Eleições na Nicarágua: o insólito de uma esperança

Neste domingo, 6 de novembro, a Nicarágua está realizando suas eleições presidenciais e para o Congresso Nacional. Vários candidatos se apresentam. O destaque, como não poderia deixar de ser, é a tentativa de reeleição, pela segunda vez, de Daniel Ortega. Para poder lançar-se candidato outra vez, aliou-se no Congresso com seus inimigos históricos e, fora do Congresso, com seu conterrâneo e ex-arquiinimigo, o Cardeal Obando y Bravo. Como conseguiu isso, há muitas explicações, desde as políticas até as “de alcova” que envolveriam o atual presidente do Conselho Superior Eleitoral.
O fato é que Daniel Ortega tem boas probabilidades de se reeleger pois a economia do país, graças aos subsídios venezuelanos, está em um bom momento e o lastro histórico da Revolução Sandinista ainda fala para muitas pessoas.
Durante os anos 90 tive a oportunidade de viver naquele país e experimentar as incrívies contradições e as imensas riquezas da pequena nação centroamericana.

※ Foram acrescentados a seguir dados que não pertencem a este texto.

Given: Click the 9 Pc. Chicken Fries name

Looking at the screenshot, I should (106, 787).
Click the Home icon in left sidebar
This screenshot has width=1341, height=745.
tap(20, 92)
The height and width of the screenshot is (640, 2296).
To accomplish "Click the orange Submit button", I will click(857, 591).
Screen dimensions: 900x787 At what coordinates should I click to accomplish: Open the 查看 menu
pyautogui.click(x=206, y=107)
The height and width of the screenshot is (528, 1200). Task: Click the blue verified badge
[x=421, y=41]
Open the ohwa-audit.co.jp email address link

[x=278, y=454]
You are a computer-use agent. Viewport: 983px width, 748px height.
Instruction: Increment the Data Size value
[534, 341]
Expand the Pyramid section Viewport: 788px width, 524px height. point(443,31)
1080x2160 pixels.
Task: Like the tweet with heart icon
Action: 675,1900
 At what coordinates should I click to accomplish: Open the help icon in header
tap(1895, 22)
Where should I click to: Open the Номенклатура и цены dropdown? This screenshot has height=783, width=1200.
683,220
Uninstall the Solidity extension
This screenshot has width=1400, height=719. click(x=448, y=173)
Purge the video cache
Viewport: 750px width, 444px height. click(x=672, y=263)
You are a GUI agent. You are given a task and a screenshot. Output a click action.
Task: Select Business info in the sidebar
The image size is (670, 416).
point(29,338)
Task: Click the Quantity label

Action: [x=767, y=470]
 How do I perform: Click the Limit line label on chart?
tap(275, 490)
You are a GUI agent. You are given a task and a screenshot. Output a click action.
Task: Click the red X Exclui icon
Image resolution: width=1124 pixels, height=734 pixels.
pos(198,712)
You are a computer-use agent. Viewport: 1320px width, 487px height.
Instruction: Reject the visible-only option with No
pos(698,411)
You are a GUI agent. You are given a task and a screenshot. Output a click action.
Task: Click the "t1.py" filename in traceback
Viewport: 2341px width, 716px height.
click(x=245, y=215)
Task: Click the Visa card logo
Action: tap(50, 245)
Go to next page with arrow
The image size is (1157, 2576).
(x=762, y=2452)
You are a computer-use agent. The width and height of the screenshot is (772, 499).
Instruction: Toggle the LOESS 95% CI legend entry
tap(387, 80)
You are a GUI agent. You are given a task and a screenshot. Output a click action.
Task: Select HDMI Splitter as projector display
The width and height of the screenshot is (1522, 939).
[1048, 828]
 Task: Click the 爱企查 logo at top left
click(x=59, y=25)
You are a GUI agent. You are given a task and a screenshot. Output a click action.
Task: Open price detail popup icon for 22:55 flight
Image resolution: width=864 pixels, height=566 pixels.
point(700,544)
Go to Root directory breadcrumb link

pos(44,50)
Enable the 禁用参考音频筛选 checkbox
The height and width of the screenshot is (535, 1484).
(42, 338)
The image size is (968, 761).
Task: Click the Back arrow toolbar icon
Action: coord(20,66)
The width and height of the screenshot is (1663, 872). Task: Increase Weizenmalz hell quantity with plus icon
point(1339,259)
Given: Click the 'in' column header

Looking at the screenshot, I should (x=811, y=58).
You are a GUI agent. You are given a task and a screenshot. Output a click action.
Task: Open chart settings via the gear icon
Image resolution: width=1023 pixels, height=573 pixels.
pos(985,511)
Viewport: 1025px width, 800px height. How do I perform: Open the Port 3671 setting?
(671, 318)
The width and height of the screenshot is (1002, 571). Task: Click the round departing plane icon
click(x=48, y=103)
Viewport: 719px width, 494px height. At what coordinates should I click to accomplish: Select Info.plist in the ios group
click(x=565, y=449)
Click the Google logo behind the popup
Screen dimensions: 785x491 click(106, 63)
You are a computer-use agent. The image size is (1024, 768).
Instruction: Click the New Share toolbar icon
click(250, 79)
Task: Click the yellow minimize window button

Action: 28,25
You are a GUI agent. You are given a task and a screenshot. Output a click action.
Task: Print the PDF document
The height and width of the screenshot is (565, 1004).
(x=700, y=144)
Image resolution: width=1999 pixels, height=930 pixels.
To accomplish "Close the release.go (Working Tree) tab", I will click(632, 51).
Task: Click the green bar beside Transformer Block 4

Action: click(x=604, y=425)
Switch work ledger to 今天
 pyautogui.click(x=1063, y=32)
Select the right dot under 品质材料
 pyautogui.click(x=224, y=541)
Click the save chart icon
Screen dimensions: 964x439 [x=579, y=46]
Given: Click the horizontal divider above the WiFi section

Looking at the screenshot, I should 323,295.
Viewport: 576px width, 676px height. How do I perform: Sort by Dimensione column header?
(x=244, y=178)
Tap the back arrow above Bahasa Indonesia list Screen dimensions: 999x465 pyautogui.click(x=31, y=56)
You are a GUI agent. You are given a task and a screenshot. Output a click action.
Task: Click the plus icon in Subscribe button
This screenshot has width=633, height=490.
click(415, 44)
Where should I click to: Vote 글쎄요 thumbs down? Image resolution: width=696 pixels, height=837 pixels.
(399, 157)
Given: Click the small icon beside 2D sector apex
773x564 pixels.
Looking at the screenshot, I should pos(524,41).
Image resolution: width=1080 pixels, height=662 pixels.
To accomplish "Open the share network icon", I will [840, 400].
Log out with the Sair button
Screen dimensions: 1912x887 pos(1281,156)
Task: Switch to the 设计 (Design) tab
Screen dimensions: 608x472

Lá deixe parte de minha vida e muitas amizades que até hoje guardo com carinho.
Acompanho estas eleições pois elas fazem parte da nova América Latina que se está a construir mesmo que, em alguns lugares, com os mesmos caudilhos como protagonistas.
Quem quiser acompanhar os resultados pode ser na internet os jornais locais:
La Prensa, históricamente antisandinista e El Nuevo Diário que, durante o período revolucionário foi um bastião de defesa da revolução e que agora, sem renunciar ao sandinismo, é declaradamente antiorteguista.